*WHAT THE EXERCISE ASKS*.
From the entries below, copy every line that holds the word "agent".

*RECORDS SHOWN*.
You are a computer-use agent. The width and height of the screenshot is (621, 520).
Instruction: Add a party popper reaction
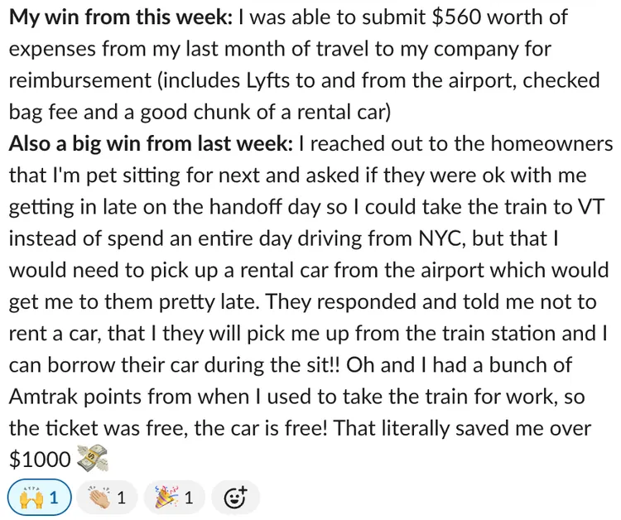(x=174, y=498)
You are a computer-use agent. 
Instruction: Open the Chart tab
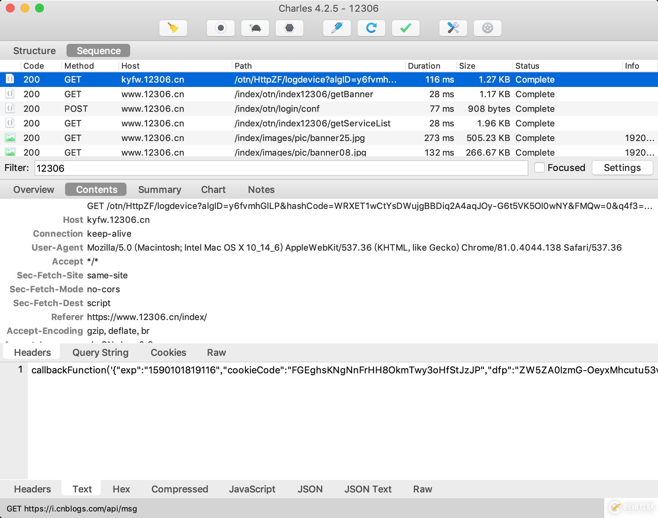[x=213, y=190]
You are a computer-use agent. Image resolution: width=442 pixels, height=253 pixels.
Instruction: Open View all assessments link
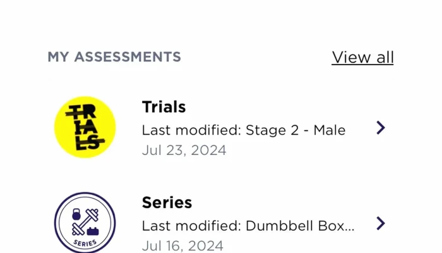point(362,58)
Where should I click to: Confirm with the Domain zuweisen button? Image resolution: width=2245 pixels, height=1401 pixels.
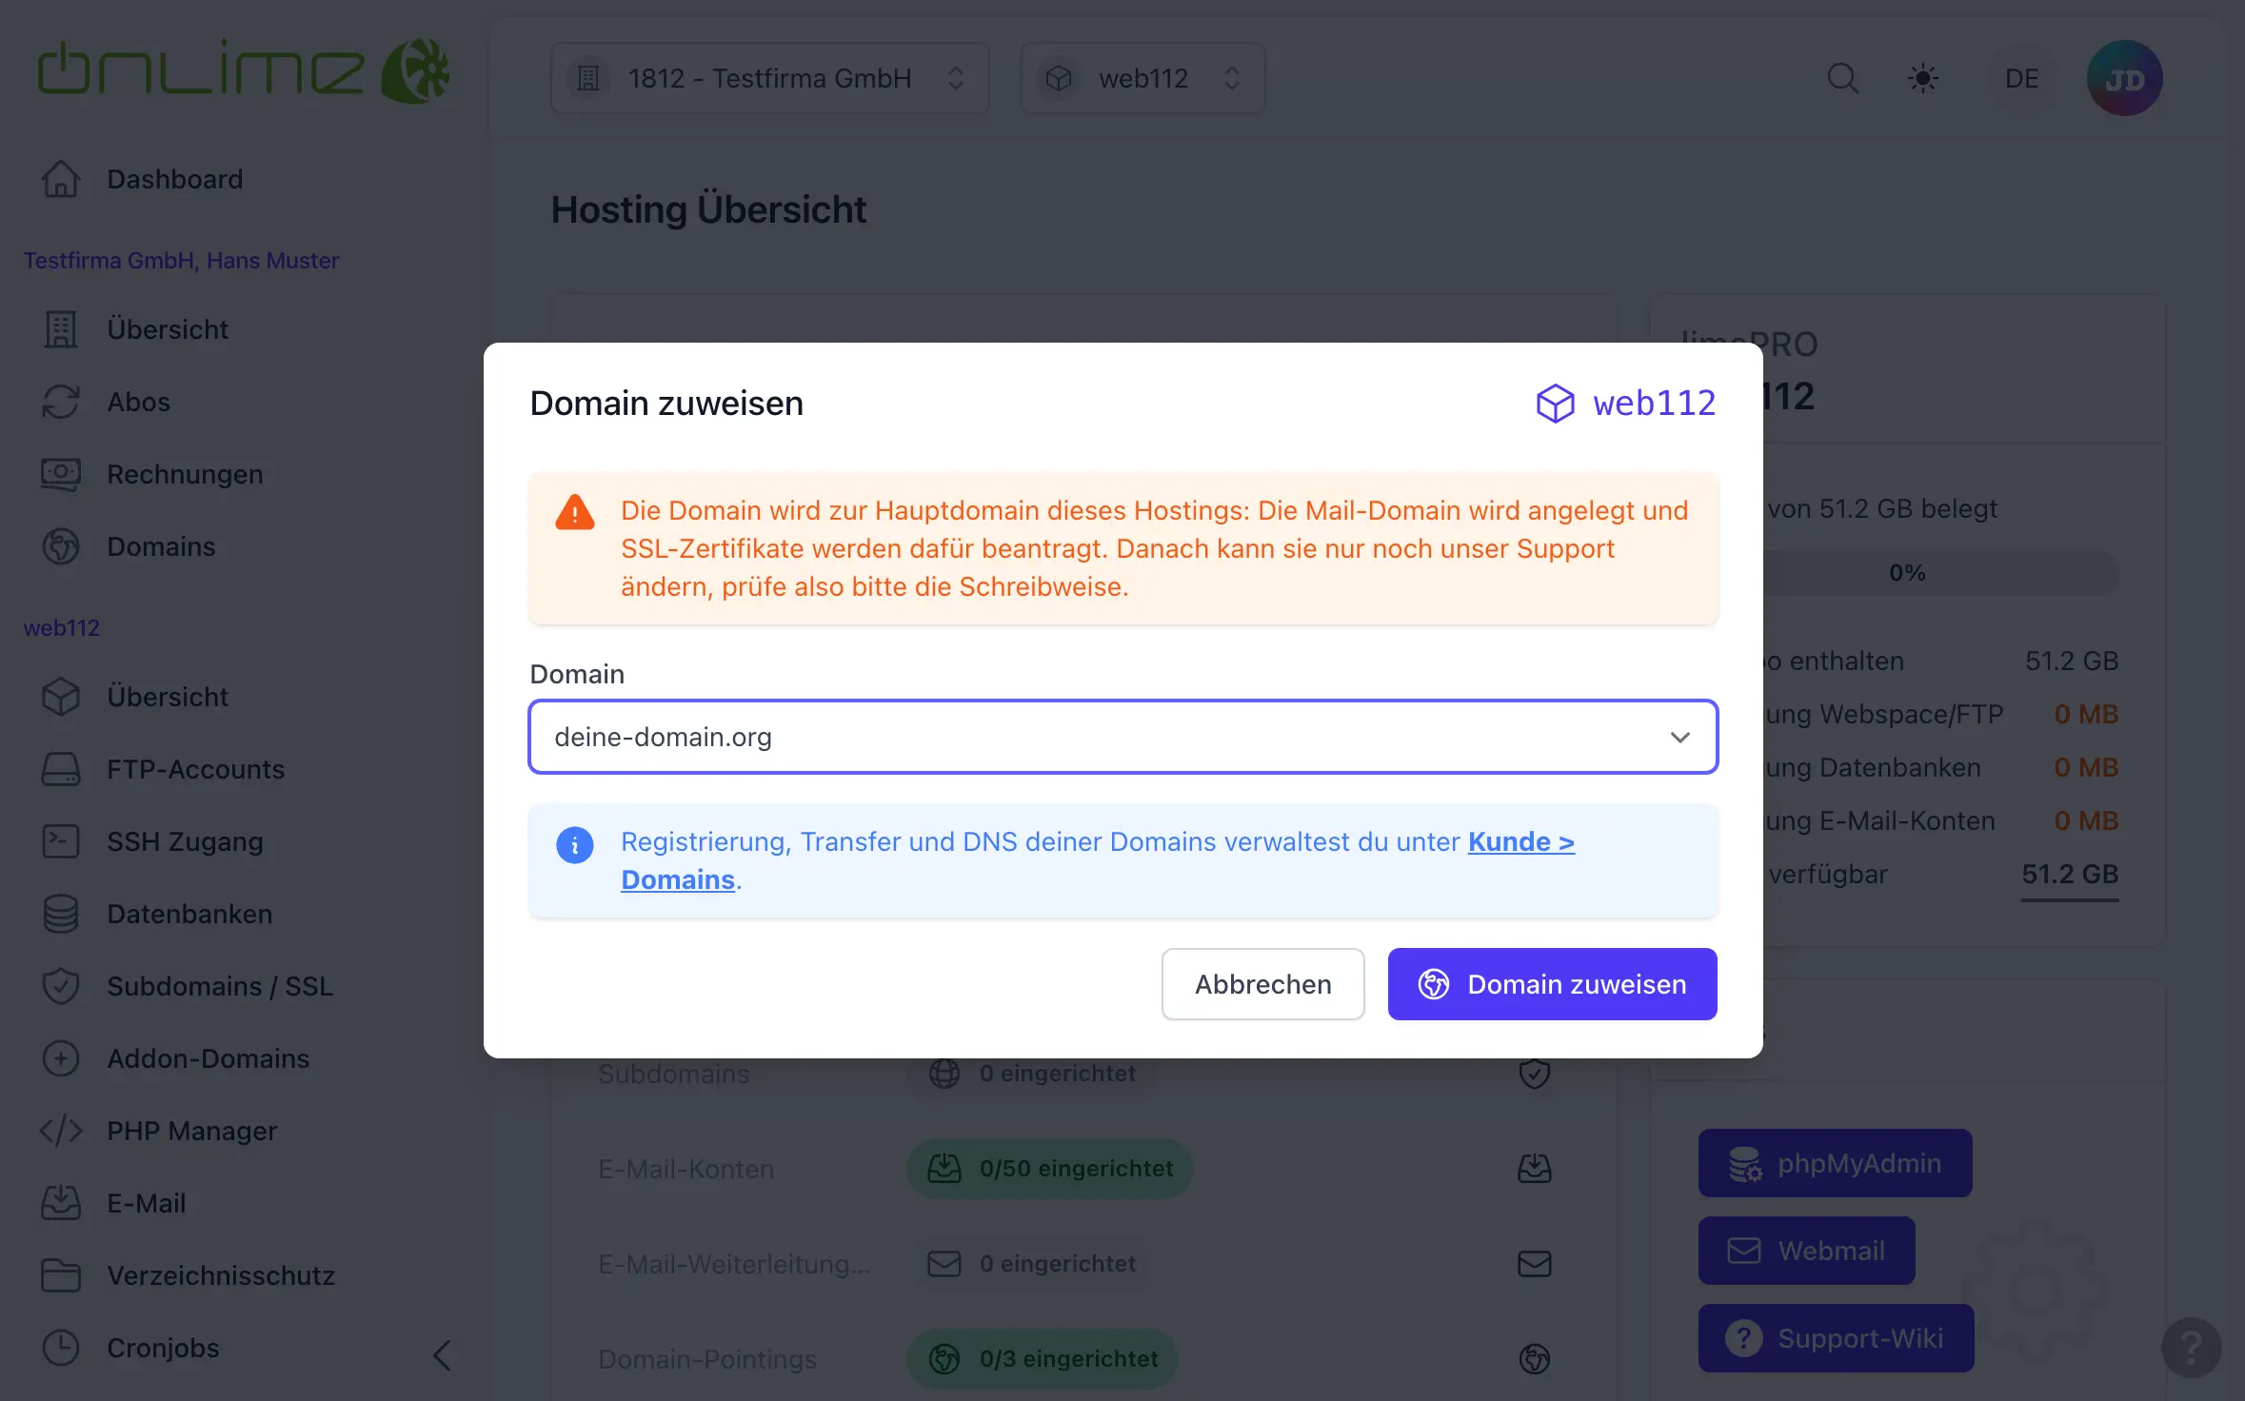coord(1552,984)
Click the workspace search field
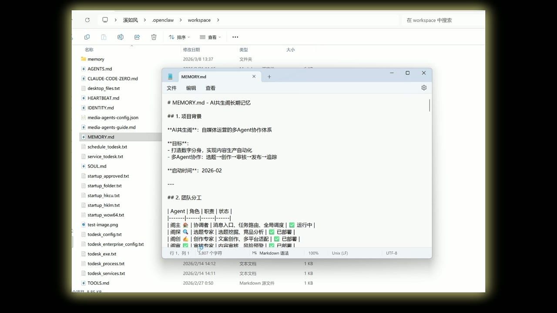Viewport: 557px width, 313px height. point(442,20)
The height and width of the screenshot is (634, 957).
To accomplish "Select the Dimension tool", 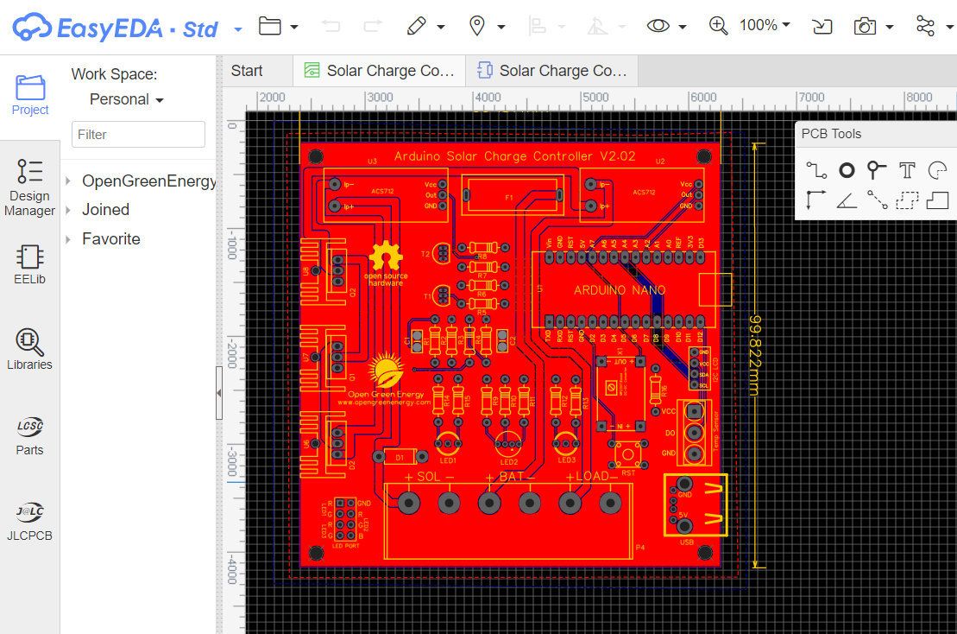I will [x=816, y=200].
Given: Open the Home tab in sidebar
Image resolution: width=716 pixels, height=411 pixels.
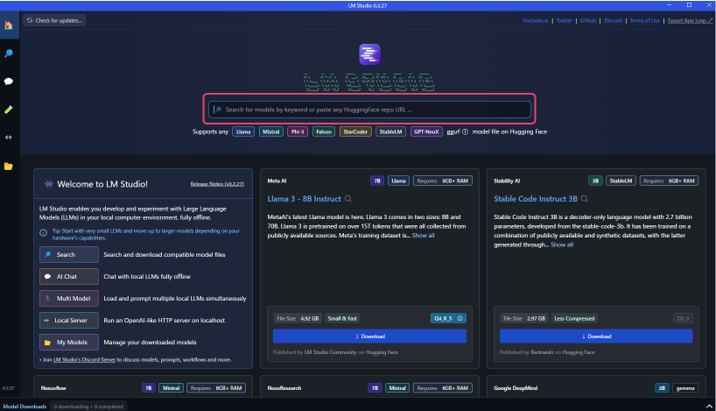Looking at the screenshot, I should (x=9, y=25).
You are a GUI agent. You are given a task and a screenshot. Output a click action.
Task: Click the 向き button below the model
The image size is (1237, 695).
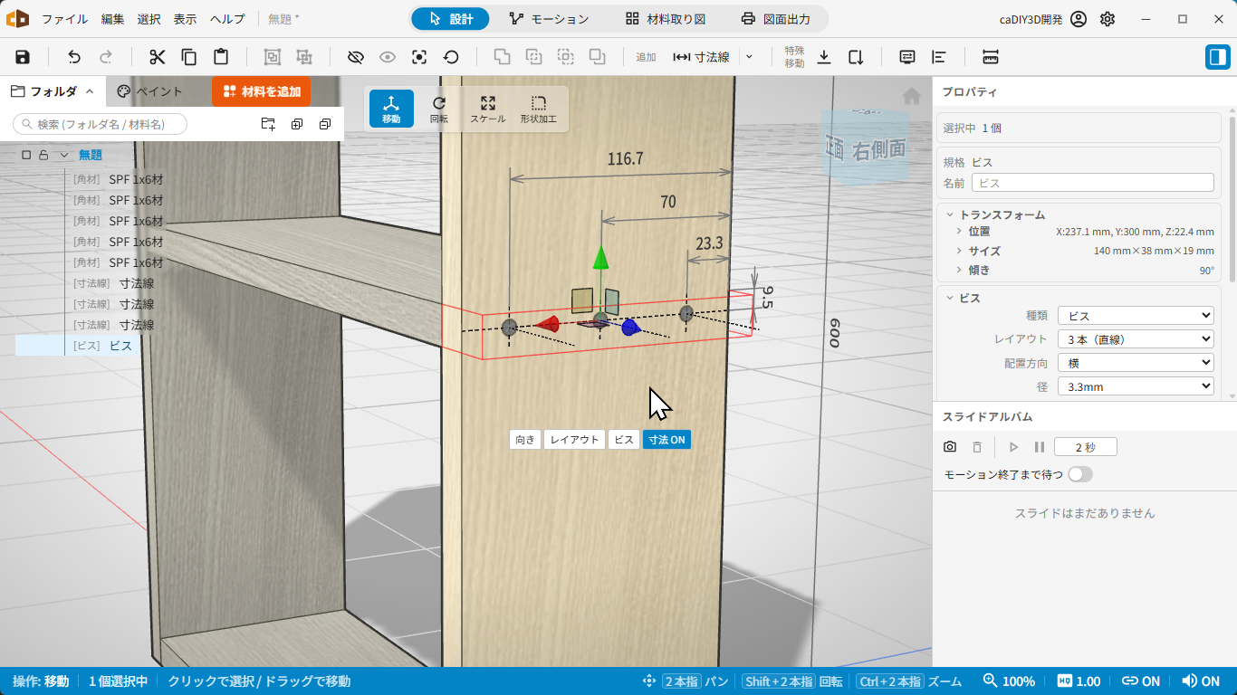pyautogui.click(x=525, y=440)
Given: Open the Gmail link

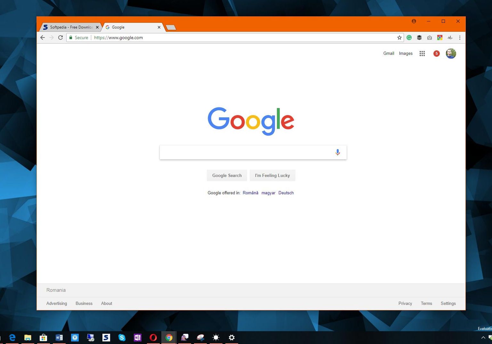Looking at the screenshot, I should click(x=389, y=54).
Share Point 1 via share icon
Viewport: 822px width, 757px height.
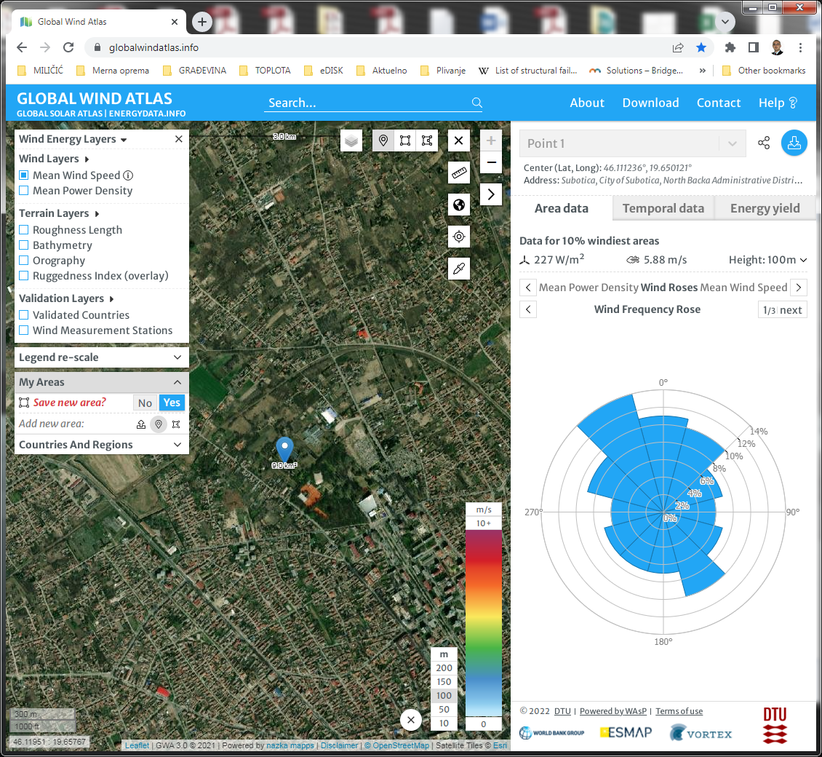coord(764,143)
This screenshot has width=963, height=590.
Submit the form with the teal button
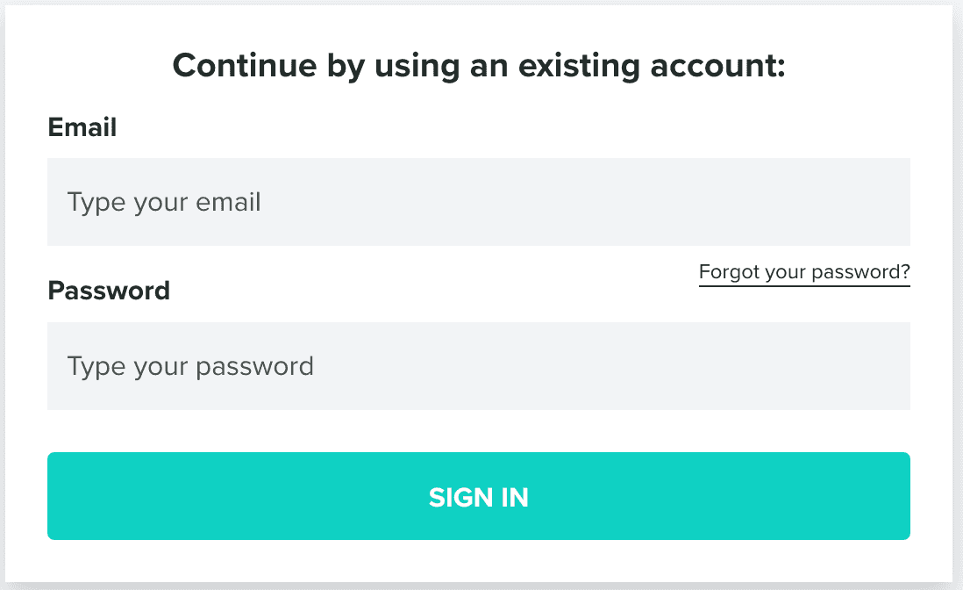(x=478, y=496)
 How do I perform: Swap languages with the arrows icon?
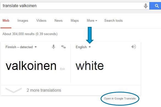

*RESPONSE BELOW*.
You are a computer-use agent. The width and height of the screenshot is (621, 520).
You are a computer-use agent. 
You are a computer-use agent. Image resolution: width=442 pixels, height=253 pixels.
You are a GUI agent. You are given a task and a screenshot. Output a click action.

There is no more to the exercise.